Massey (1990) introduced the directed information to measure this influence:

$$ \mathbb{I}(X^n \rightarrow Y^n) \doteq \sum_{k=1}^n \mathbb{I}(X^k; Y_k|Y^{k-1}). $$

If you’re anything like me, this sum of conditional mutual information was very difficult to parse at first. It may help to look at the sum term by term. Notice that each term conditions on all prior $Y$s, capturing the cumulative context available at each step.

Directed Information diagram — Visualizing the directed information between two sequences of random variables.

Directed information is asymmetric by design: \mathbb{I}(X^n \rightarrow Y^n) captures what flows forward, from the $X$s to the $Y$s, but says nothing about what flows back. A natural question then is: does anything nice happen when you account for both directions at once? It turns out the answer is a clean conservation law, the directed information analogue of kinetic and potential energy summing to a constant:

$$ \mathbb{I}(X^n \rightarrow Y^n) + \mathbb{I}(0 \circ Y^{n-1} \rightarrow X^n) = \mathbb{I}(X^n; Y^n) $$

If we assume $X_t$ always happens before $Y_t$ in this synchronized sequence, we have to prepend the $Y$-sequence with a $0$ to properly quantify the effect of the $Y$s on the $X$s (second term on the LHS),as (Shannon, 1948) measures influence only between sequences of the the same length. (MacKay (2003) later generalizes this to arbitrary sequences). We use $\circ$ to denote the concatenation of sequences. It worth noting any arbitrary constant ($1, 0.42, 1/137, -3, \pi$) could have been used here, because it’s just a hack on our end. Any $X_1$ we measure is never affected by our choice of constant.

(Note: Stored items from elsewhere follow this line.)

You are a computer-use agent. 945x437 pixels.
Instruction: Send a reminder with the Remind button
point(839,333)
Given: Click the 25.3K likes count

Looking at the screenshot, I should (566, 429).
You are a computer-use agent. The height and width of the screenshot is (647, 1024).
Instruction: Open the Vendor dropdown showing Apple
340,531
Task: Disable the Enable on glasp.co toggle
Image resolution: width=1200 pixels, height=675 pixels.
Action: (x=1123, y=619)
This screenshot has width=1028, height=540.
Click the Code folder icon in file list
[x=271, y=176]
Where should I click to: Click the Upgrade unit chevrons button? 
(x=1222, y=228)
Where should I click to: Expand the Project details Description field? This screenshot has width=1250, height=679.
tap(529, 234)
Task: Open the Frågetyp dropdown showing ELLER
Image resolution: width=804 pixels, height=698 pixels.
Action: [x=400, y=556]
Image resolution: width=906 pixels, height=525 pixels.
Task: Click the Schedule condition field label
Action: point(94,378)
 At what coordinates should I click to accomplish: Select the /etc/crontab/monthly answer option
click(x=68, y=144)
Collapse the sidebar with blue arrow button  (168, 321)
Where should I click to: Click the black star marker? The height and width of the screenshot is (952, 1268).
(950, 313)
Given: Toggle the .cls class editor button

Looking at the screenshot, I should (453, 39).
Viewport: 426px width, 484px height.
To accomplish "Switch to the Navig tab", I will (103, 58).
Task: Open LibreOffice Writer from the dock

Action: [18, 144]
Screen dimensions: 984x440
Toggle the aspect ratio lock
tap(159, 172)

Shannon (1948) proves this statement for sequences of any length by induction, and we’ll present a more spelled-out, verbose version of it here. A proof by induction is often used to prove a statement for all natural numbers ($\mathbb{N} = 1, 2, 3, \dots$) in this case we are proving the statement for all sequence lengths), and is always composed of the following 4 steps:

Show that the statement is true for $n=1$.
Assume there exists some $k \in \mathbb{N}$, such that the statement is true.
Show that if the statement is true for $n=k$, it must be true for $n=k+1$ as well.
Conclude that since we have shown the statement is true for $n=1$, it must also be true for $n=2$, and hence also $n=3$, and so on it, so it must be true for all $n \in \mathbb{N}$.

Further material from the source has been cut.